#### Data

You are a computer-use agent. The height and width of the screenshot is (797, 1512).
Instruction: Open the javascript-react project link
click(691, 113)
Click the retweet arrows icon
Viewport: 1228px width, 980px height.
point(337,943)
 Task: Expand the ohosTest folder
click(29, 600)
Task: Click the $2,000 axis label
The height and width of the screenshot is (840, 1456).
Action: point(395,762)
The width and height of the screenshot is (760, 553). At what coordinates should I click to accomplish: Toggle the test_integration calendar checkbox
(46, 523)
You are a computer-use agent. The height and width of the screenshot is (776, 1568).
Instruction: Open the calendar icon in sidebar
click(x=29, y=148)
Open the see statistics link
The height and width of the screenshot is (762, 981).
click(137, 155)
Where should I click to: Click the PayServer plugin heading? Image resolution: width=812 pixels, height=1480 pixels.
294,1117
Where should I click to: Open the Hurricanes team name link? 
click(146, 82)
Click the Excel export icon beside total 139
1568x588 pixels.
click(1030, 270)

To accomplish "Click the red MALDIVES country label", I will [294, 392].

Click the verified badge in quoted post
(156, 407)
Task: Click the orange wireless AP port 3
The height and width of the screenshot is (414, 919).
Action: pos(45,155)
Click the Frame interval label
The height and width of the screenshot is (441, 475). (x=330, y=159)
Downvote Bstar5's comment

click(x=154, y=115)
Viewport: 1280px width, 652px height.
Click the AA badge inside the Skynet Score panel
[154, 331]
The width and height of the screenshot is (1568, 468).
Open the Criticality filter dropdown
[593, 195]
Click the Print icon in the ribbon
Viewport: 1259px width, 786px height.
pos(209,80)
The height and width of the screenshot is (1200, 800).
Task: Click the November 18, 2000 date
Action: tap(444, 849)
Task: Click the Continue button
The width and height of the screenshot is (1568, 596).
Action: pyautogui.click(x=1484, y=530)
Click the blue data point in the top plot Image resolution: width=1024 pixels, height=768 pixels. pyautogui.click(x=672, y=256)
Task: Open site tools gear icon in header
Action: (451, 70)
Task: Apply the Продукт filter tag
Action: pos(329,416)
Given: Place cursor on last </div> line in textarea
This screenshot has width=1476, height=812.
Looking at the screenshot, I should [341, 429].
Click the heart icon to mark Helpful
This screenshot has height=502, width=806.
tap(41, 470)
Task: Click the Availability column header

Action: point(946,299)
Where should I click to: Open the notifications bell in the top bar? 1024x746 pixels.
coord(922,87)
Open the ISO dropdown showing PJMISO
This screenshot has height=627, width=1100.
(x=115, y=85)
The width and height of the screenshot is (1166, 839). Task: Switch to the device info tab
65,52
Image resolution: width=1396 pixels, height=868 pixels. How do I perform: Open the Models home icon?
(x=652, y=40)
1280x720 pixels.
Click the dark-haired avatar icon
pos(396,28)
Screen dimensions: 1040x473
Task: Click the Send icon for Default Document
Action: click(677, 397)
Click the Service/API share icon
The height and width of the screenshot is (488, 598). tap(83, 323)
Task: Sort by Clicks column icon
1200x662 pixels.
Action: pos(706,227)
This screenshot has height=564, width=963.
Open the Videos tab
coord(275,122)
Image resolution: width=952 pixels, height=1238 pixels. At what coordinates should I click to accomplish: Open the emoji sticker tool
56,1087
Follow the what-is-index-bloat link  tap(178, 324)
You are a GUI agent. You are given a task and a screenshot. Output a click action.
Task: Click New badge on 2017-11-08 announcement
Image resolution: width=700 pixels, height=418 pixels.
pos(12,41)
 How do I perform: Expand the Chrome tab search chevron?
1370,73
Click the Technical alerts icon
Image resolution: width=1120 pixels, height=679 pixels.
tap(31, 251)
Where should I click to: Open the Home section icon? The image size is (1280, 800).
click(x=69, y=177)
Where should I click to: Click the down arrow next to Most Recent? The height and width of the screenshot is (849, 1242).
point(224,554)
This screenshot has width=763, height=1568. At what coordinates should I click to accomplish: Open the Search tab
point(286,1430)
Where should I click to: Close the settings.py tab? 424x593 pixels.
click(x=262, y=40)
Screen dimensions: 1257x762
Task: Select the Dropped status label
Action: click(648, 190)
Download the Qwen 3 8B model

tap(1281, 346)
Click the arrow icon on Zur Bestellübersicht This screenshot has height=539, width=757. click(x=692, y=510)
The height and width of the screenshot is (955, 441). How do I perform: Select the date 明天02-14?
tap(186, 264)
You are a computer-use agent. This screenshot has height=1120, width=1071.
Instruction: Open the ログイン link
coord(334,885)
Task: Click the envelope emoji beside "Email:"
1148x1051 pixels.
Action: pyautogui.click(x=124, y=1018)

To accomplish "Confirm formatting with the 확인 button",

#### Action item
If the word "computer" is on a line above, return that line.

#### Task solution
You are a computer-use agent. The height and width of the screenshot is (797, 1512).
You are a computer-use agent. The height and width of the screenshot is (776, 1568).
You are a computer-use agent. This screenshot has height=1120, width=1071.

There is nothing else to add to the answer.